A recent study conducted by researchers at the University of California has found a gene which they believe is responsible for IQ differences up to around 6 points, according for 3 percent of intelligence differences among humans. A specific version of the KL gene, known as KL-VS, has been shown to promote longevity, but what 3 independent studies have also suggested is that it plays an important role in mediating intelligence differences among the human population. Intelligence tests were administered to 220 volunteers, aged 52-85, and researchers found that those with a VS version of the gene exhibited higher intelligence scores than those without the variant.

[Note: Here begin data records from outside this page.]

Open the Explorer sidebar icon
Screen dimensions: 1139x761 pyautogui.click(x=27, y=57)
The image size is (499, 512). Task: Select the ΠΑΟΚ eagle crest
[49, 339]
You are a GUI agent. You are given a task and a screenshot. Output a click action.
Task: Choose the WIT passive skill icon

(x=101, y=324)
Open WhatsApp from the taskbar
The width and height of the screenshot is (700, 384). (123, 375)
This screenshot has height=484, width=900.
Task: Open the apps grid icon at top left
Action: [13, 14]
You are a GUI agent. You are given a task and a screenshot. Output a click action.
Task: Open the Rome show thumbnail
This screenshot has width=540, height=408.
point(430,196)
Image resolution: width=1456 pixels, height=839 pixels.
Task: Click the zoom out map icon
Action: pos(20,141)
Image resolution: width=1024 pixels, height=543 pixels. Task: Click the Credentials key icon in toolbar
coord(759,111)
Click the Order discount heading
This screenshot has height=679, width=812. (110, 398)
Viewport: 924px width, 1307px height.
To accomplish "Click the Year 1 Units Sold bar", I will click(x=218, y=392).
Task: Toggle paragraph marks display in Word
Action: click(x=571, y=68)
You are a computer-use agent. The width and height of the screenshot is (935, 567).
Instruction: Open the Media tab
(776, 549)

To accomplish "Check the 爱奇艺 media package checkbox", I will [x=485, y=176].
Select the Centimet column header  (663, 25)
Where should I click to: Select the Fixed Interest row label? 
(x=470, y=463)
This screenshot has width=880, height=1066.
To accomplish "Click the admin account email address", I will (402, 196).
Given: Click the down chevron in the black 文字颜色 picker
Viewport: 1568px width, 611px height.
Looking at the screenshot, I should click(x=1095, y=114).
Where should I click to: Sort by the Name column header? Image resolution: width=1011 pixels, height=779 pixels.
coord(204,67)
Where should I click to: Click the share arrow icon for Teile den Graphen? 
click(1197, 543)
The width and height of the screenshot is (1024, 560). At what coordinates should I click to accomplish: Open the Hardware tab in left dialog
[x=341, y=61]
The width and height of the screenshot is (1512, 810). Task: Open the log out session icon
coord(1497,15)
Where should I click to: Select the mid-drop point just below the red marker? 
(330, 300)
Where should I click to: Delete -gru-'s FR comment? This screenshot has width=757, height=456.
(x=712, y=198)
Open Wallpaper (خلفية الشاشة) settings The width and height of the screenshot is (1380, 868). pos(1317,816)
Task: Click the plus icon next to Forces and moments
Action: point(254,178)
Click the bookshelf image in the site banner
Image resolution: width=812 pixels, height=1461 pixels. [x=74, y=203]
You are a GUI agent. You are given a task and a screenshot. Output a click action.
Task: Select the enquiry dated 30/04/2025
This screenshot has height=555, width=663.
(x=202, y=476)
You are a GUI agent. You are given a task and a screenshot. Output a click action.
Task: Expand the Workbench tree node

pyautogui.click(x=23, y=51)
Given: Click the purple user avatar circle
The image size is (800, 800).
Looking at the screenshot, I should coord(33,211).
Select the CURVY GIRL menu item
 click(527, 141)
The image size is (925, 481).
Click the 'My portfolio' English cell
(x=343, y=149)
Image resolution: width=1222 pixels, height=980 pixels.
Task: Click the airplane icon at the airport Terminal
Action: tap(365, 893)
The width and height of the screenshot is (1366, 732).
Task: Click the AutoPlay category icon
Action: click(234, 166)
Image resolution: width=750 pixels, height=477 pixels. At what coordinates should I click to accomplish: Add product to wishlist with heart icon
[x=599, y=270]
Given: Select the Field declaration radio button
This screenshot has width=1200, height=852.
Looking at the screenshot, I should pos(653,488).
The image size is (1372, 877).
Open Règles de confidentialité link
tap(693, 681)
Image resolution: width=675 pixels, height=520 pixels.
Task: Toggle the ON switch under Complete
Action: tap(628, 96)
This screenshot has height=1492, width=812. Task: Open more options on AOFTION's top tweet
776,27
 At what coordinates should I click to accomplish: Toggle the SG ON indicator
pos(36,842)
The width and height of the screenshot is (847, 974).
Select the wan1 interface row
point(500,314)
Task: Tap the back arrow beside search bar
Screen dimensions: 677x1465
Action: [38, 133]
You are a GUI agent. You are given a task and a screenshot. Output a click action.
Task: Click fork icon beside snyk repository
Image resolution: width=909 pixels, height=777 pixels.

The other two independent studies, as noted, found similar results, meaning that the effect of this gene variant’s effects have been measured in 718 people, a fifth of whom possessed the KL-VS variant. What makes the study unique is that, although previous genes, such as HMGA2 and NPTN, were shown to correlate with general intelligence, the correlation was not nearly as high as it appears to be ewith the KL-VS gene.
In order to determine whether or not the correlation belied real causation, the researchers decided to test the effect of KL-VS on mice. The “murine equivalent” of KL-VS genes were added to mice genes, causing an increase in their klotho levels; an effect which is also observed in humans who test positive for the KL-VS variant. The researchers found that the mice performed better at navigating mazes, and also exhibited better memories, than ordinary control mice. In addition to their superior intelligence performance levels, the mice also exhibited neurobiological abnormalities providing evidence that they were indeed more intelligence.
The brains of these mice exhibited synaptic abormalities relative to other mice. The NMDA receptors in the hippocampi and frontal cortices, both of which are important brain structures involved in the formation of memory, of the genetically modified mice doubled the number of a molecular subunit known as GluN2B; GLuN2B having been previously found to be related in important respects to cognitive performance. A writer from economist.com explains thus:
Signals cross synapses in chemical form. The most common messenger chemical, known as glutamate, is picked up by the receiving cell using molecules called NMDA receptors. It is known from previous work that glutamate stimulation of NMDA, or the lack of it, can strengthen or weaken synaptic connections. This is believed to be the basis of memory.
The team’s genetic engineering changed the nature of the NMDA receptors in the mice’s hippocampuses and frontal cortices—two regions of the brain particularly involved in memory formation—by doubling in them the number of a particular sort of molecular subunit, GluN2B. Previous research has found links between GluN2B levels and cognitive performance. Dr Dubal and Dr Mucke discovered that blocking GluN2B with a drug called ifenprodil abolished the genetically engineered mice’s advantage. That suggests klotho works its magic, at least in part, by increasing the number of GluN2B subunits in the NMDA receptors of the brain’s memory and learning circuits.